### Work instructions:
Keep each line of the material that includes "target", and leave out the rest.

### Recorded information:
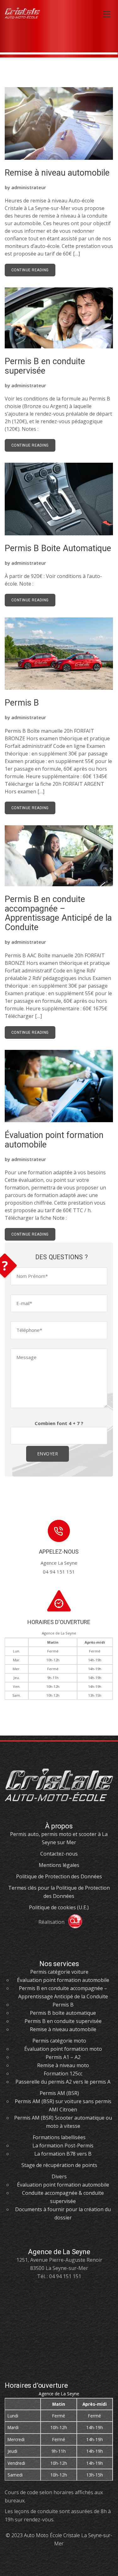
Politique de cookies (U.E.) (59, 1907)
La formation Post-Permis (62, 2145)
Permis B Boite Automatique (58, 548)
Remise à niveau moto (63, 2065)
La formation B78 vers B (63, 2153)
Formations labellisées (59, 2137)
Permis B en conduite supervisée (45, 366)
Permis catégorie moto (59, 2040)
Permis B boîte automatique (63, 2012)
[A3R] (73, 1921)
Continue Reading (30, 270)
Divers (59, 2176)
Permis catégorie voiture (59, 1971)
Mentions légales (59, 1865)
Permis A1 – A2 (63, 2057)
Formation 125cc (63, 2073)
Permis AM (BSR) (59, 2093)
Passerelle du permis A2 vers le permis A (62, 2081)
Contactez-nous (59, 1853)
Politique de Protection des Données (59, 1876)
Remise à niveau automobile (57, 173)
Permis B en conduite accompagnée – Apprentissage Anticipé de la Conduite (58, 913)
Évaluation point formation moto (63, 2048)
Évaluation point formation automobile (54, 1140)
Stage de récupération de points (59, 2165)
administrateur (28, 187)
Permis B (22, 703)
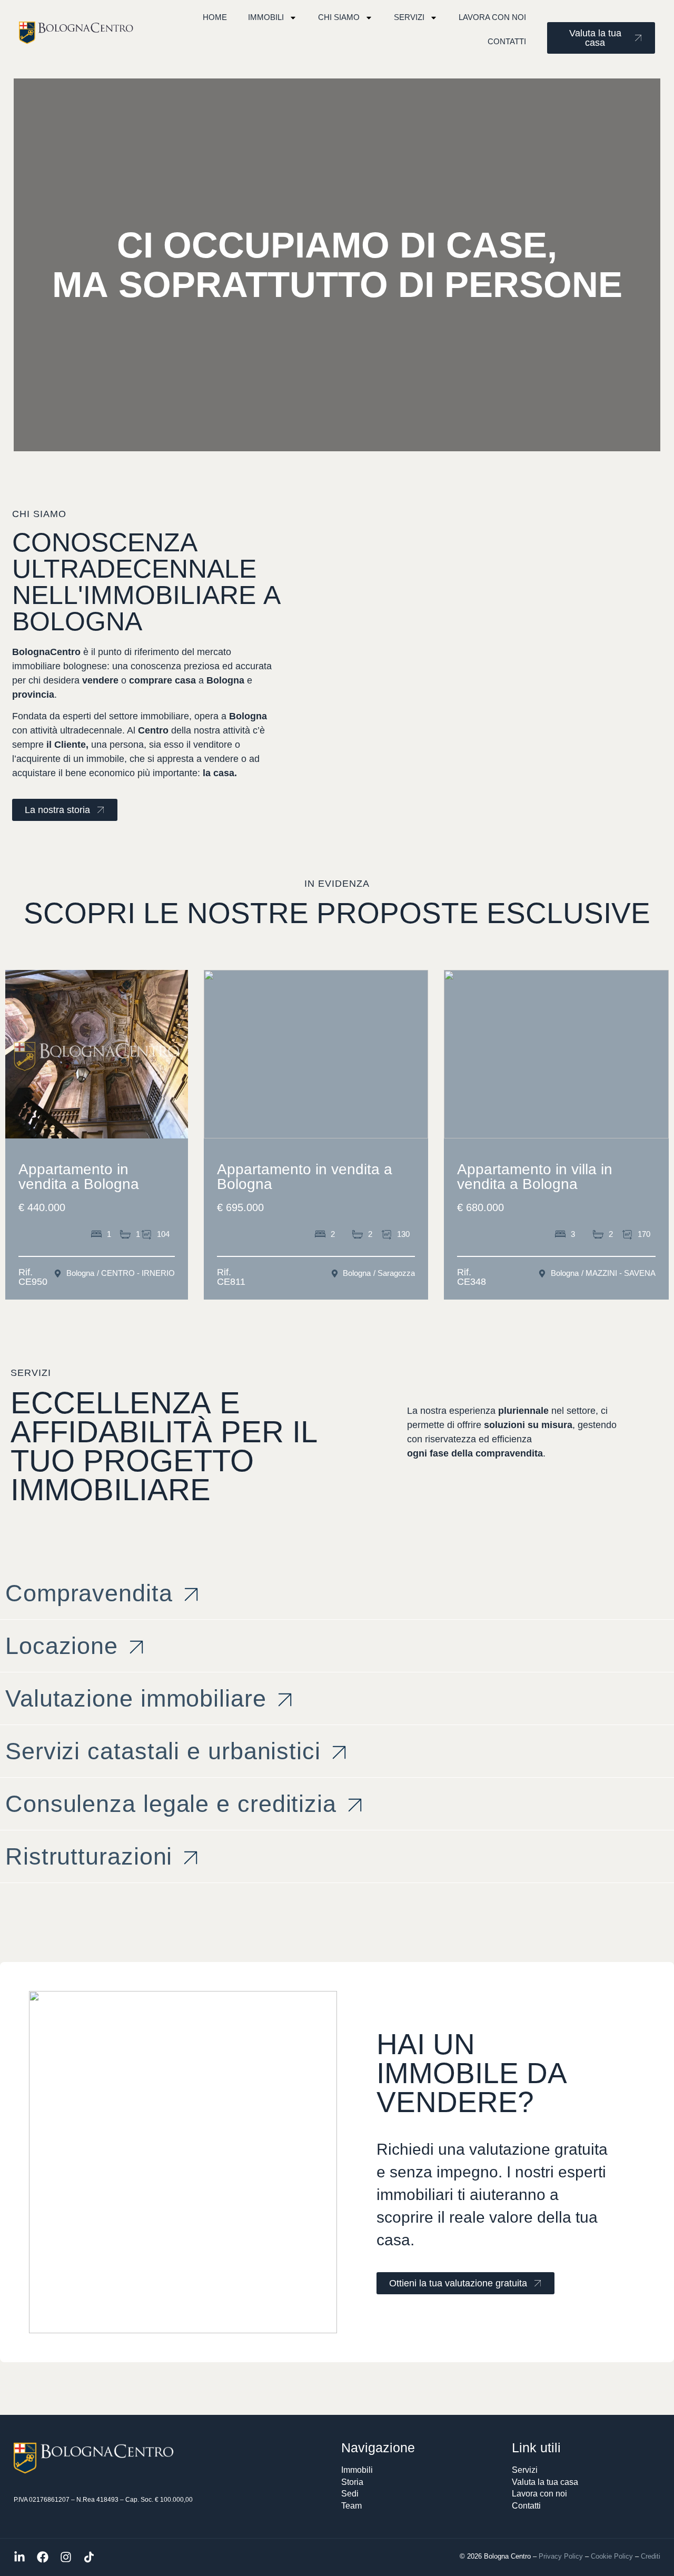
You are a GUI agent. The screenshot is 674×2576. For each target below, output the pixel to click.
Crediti (650, 2556)
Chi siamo (339, 17)
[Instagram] (66, 2557)
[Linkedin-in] (19, 2557)
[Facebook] (42, 2557)
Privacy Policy (561, 2556)
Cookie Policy (612, 2556)
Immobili (266, 17)
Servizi (409, 17)
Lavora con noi (492, 17)
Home (215, 17)
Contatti (507, 41)
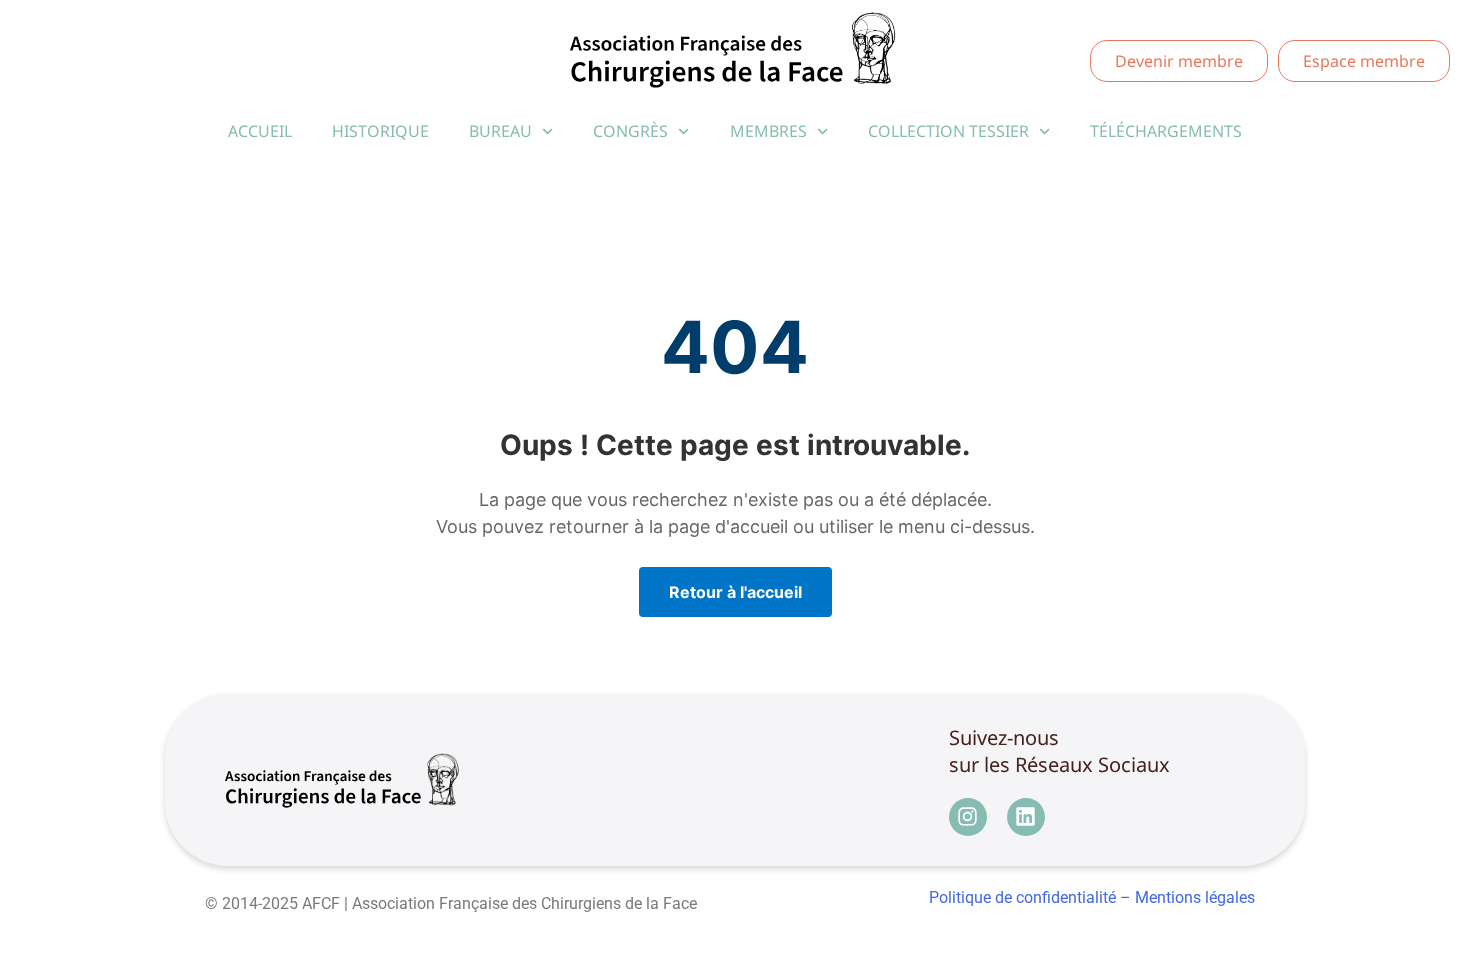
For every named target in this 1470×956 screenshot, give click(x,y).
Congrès (630, 131)
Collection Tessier (948, 131)
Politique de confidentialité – (1030, 897)
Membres (768, 131)
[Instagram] (968, 817)
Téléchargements (1166, 131)
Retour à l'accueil (735, 592)
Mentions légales (1195, 897)
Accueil (260, 131)
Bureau (500, 131)
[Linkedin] (1026, 817)
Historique (380, 131)
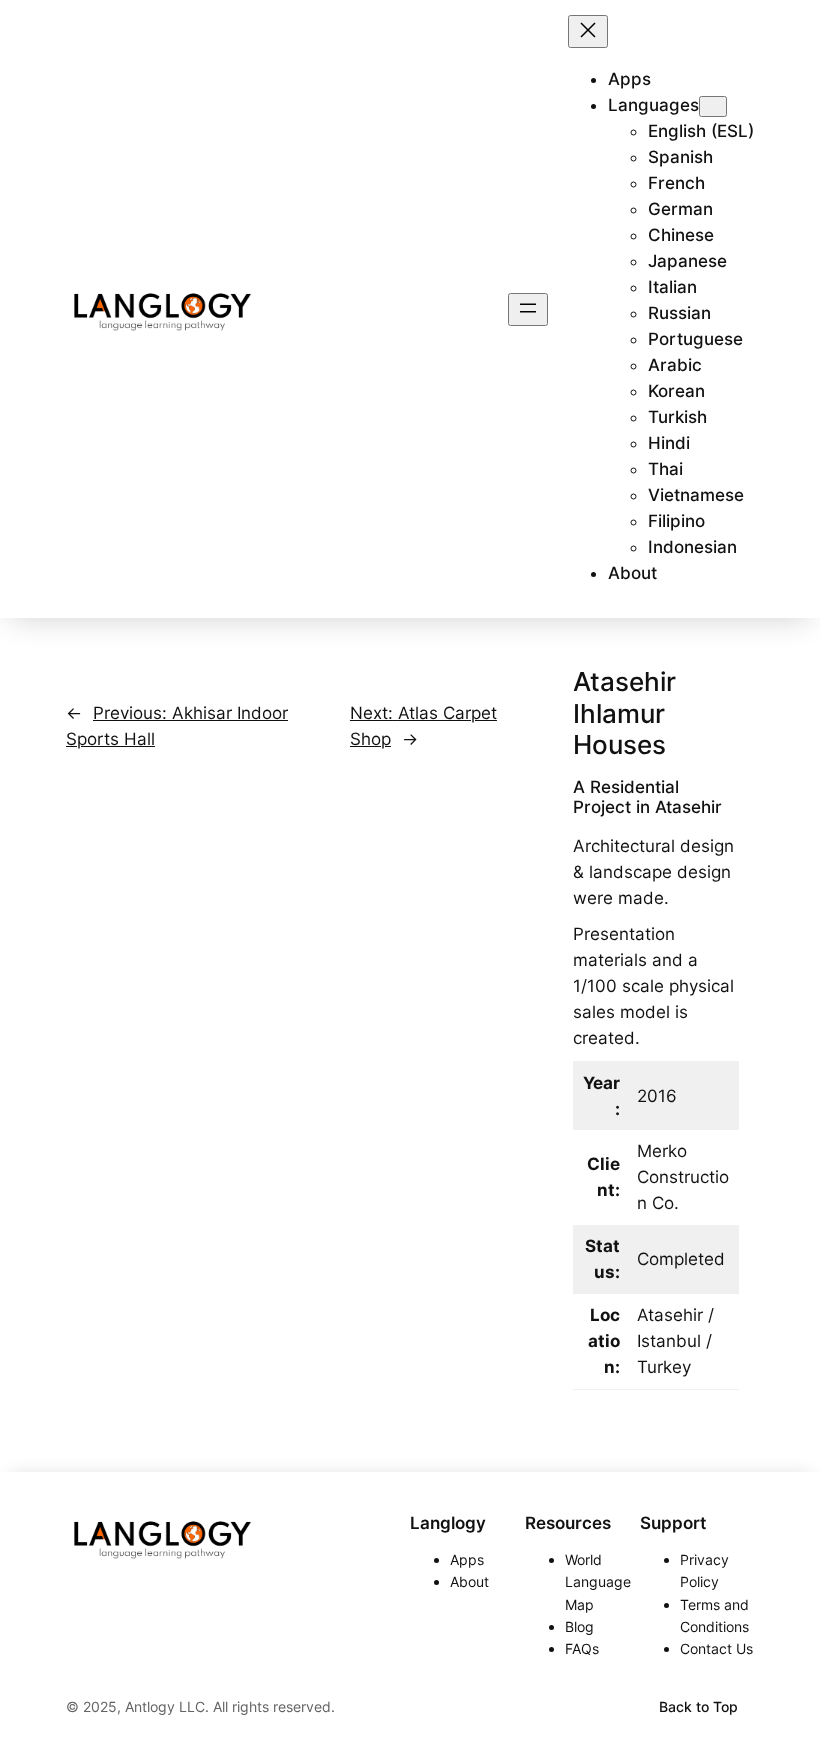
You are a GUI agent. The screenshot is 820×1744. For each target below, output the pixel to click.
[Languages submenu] (713, 106)
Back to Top (698, 1706)
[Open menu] (528, 309)
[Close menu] (588, 31)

### Task answer:
You are a GUI agent. The screenshot is 674×2576. For each target below, output the pixel to click.
For every named target in this 1470×956 screenshot, give click(x,y).
You are a GUI agent. The screenshot is 820×1744. For each target below, output the pixel to click.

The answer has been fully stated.